The Leukemia & Lymphoma Society targets unmet needs in research, training, and clinical development.
“We're seeing very encouraging signs of progress for blood cancer research,” says Richard Winneker, PhD, senior vice president for research at the Leukemia & Lymphoma Society (LLS). Among them, “new therapies are being approved, like carfilzomib [Kyprolis; Onyx Pharmaceuticals] for multiple myeloma, and the drug development pipelines look pretty full,” he says.
The White Plains, NY, nonprofit organization aims to accelerate such progress with about 300 active research grants, says Winneker. LLS's overall research commitments, which totaled around $68.4 million in the fiscal year ended June 30, are divided into 4 major efforts.
One effort, accounting for about 20% of LLS research funding, goes to Marshall A. Lichtman Specialized Center of Research (SCOR) grants. In September, the society released 4 SCOR awards that provide 5-year, $1.25-million-per-year support to “very specialized and highly synergistic projects to greatly advance research progress through collaborative research,” says Winneker. “The awards put leading researchers in a position to capitalize on the science they've developed, with all SCORs ultimately leading to important clinical work.”

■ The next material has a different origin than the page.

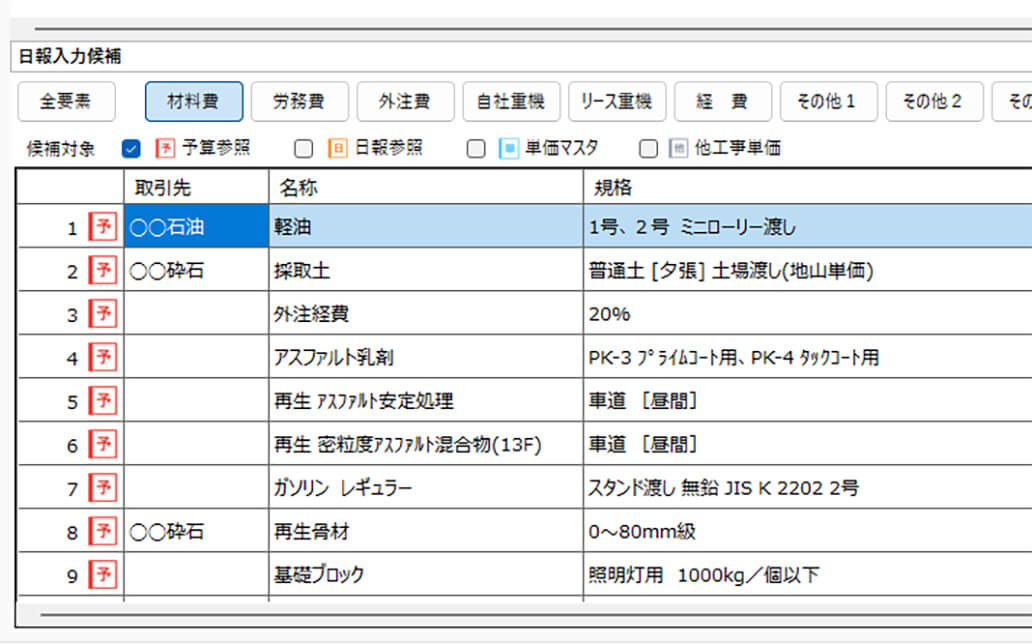Switch to the 労務費 category tab
The width and height of the screenshot is (1032, 644).
coord(299,101)
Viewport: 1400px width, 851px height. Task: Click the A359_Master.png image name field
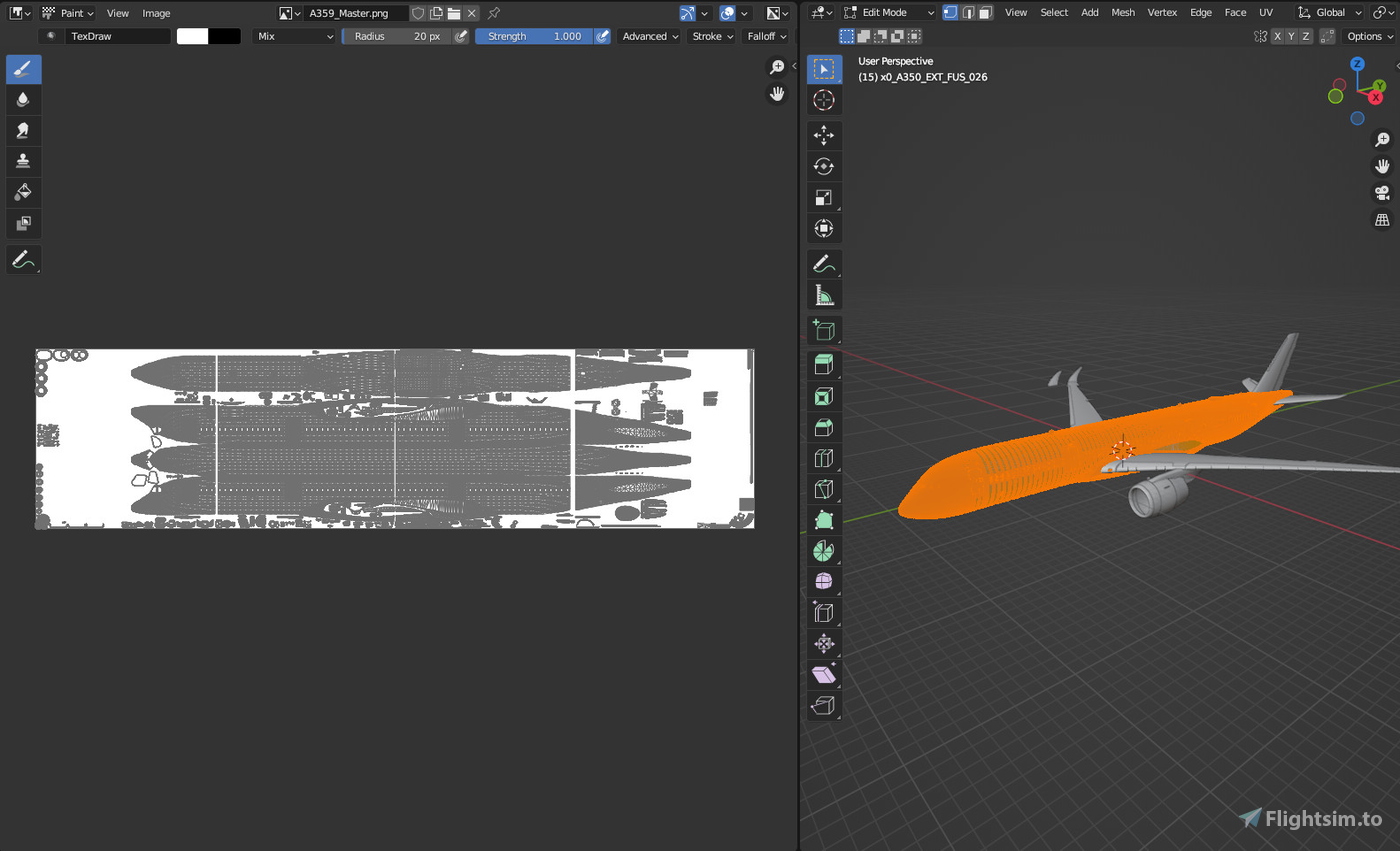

In late August, LLS gave $12 million in new grants for a second major initiative focused on high unmet medical needs in blood cancers as part of its Translational Research Program (TRP). This program, with funding of $200,000 annually for 3 years, helps researchers take discoveries out of their labs and into the clinic. Overall there were 48 new grant commitments last year as part of the TRP, which represents about 30% to 35% of LLS's research spending, Winneker estimates.
In the past year, 20 of the TRP grants have been funneled into 4 areas: leukemic stem cells in acute myelogenous leukemia (AML) and myelodysplastic syndromes; novel therapeutic strategies for noncutaneous T-cell lymphoproliferative disorders; development of therapeutic strategies for high-risk myeloma patients; and mechanisms underlying long-term toxic effects resulting from traditional chemotherapy.
A third major funding program, accounting for roughly 20% of the LLS research budget, goes into training in the form of fellowships—helping to attract new investigators and keep midcareer researchers in the field of blood cancer research.
LLS's fourth research effort, the Therapy Acceleration Program, makes up about 25% of its spending and focuses on partnerships with academia or the biotech community primarily for late preclinical development or clinical proof-of-concept stage therapy development. “More and more academic researchers want to contribute to drug discovery, and this is our way to fill some critical gaps in funding,” Winneker explains.
Overall in blood cancer research, “we see many new targets being identified, and some potential breakthroughs, such as BTK [Bruton's tyrosine kinase] inhibitors in non-Hodgkin lymphoma and CLL [chronic lymphocytic leukemia], and T-cell engineering in immunotherapy,” Winneker notes. “There are new therapies and combinations of therapies in the pipeline for treating AML, a disease that has seen few new therapies over the last 30 years. Quite a few drugs being developed for other diseases are now being examined for their potential in blood cancers, and there also are many efforts to use existing drugs more efficiently.”
He expects collaborations across organizations to further drive advances. “We need the ability to predict which drug combinations might work best, and we'd like to see more drug companies collaborate so that novel compounds that are in clinical development can be combined across companies to get to the best possible outcomes for patients,” Winneker says. “We're a neutral party, and we hope that we can play a role in setting these up.”